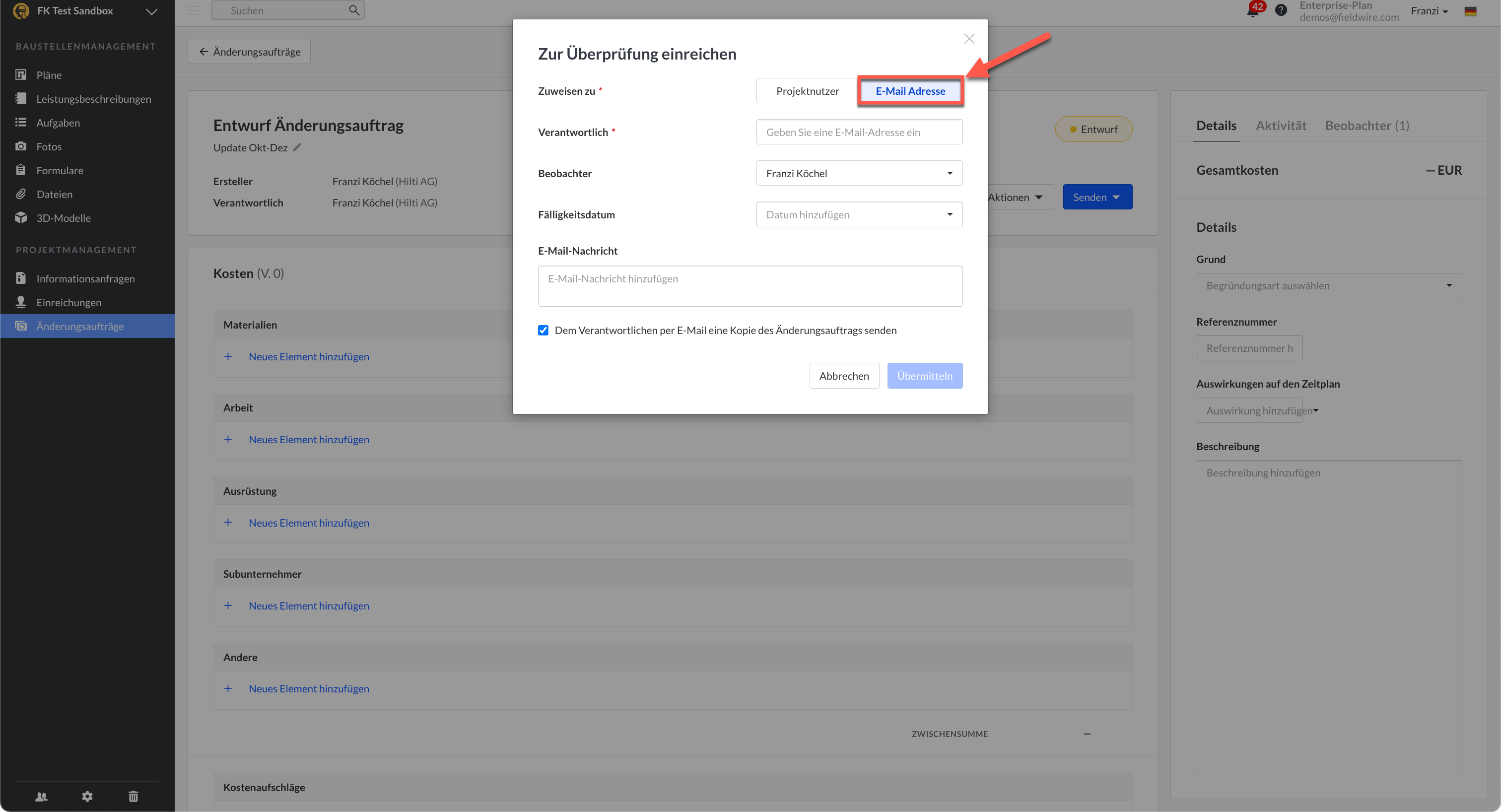Click the German flag language icon
The height and width of the screenshot is (812, 1501).
coord(1470,11)
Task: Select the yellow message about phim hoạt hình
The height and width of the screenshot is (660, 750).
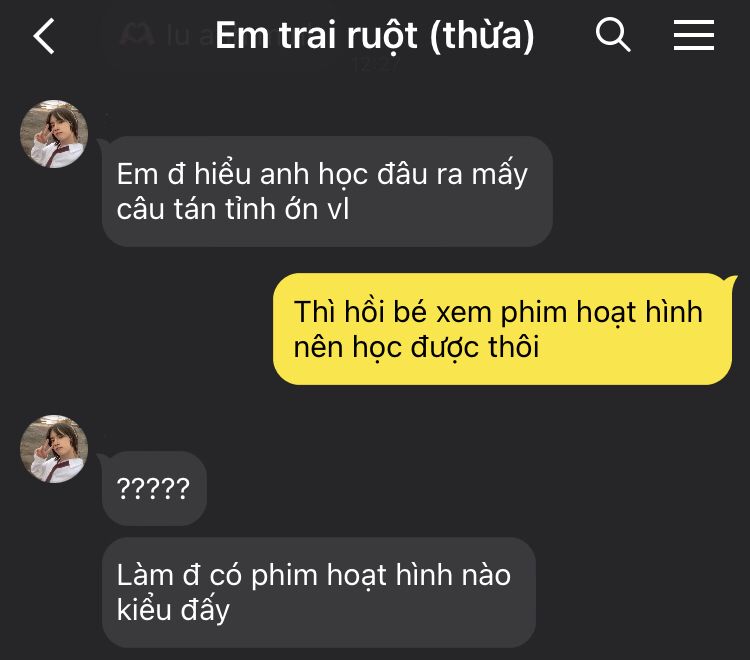Action: [x=502, y=329]
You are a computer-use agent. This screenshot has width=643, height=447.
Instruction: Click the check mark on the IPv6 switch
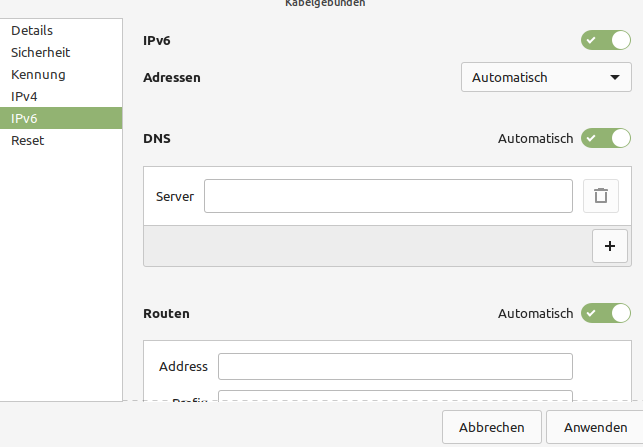(x=592, y=41)
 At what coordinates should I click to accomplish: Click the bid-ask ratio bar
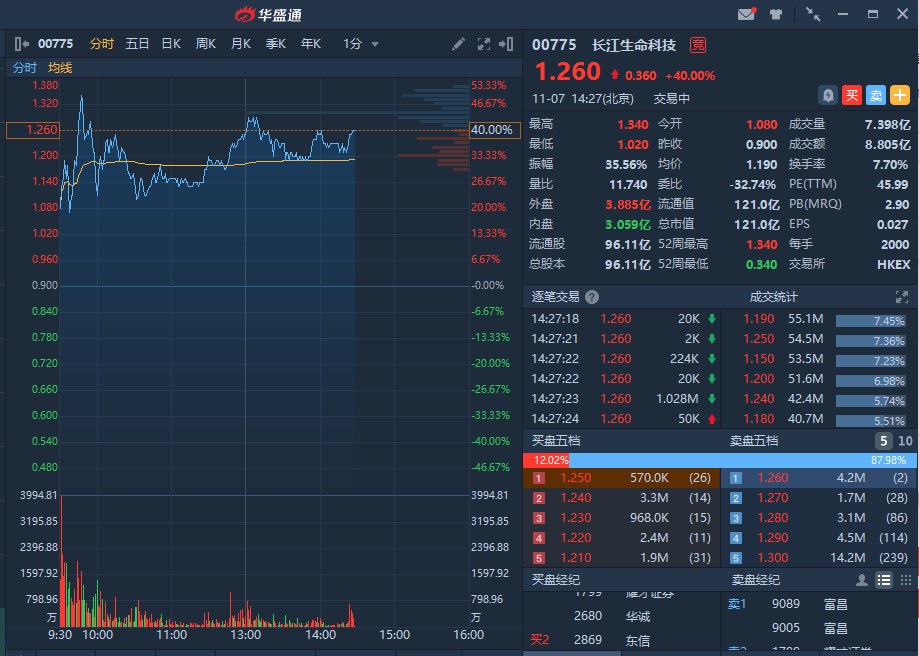[719, 460]
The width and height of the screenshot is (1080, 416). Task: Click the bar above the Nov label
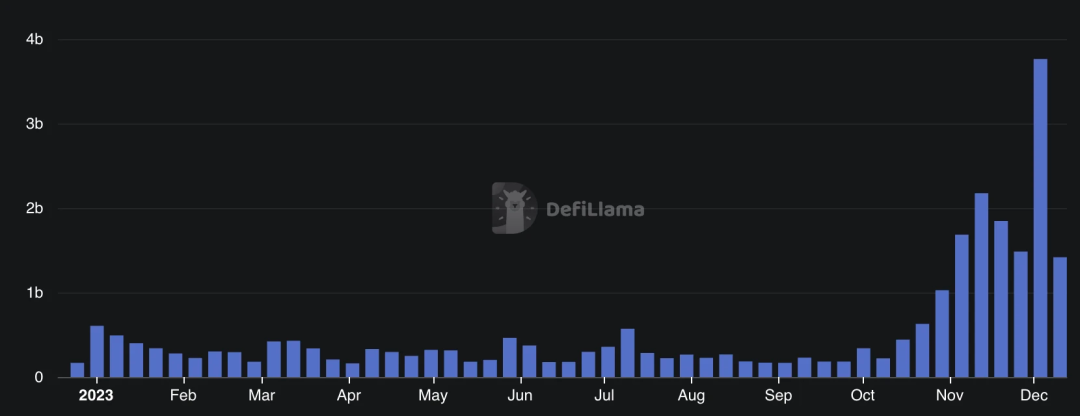pos(942,334)
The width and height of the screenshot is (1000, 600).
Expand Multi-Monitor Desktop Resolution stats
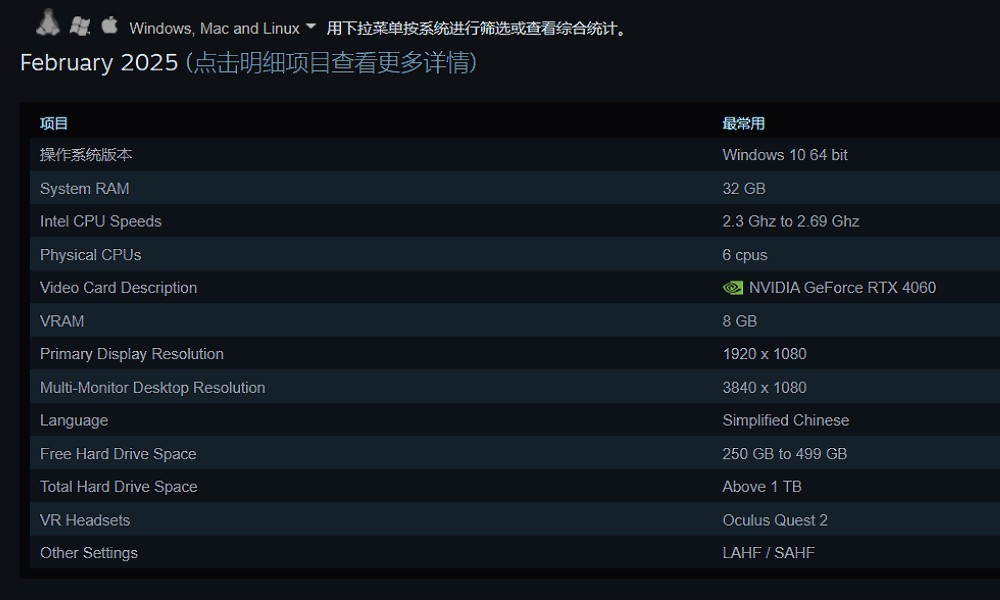(152, 387)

------------------------------

Aim of the exercise:
Can you reproduce every entry above word for word, omitting the pictures?

Full output:
Click the German flag language icon
The height and width of the screenshot is (812, 1501).
coord(1470,11)
Task: Select the yellow message about phim hoạt hình
The height and width of the screenshot is (660, 750).
Action: [x=502, y=329]
You are a computer-use agent. This screenshot has width=643, height=447.
Instruction: Click the check mark on the IPv6 switch
(x=592, y=41)
 At what coordinates should I click to accomplish: Click the bid-ask ratio bar
[719, 460]
The width and height of the screenshot is (1080, 416). Task: Click the bar above the Nov label
pos(942,334)
The width and height of the screenshot is (1000, 600).
Expand Multi-Monitor Desktop Resolution stats
(152, 387)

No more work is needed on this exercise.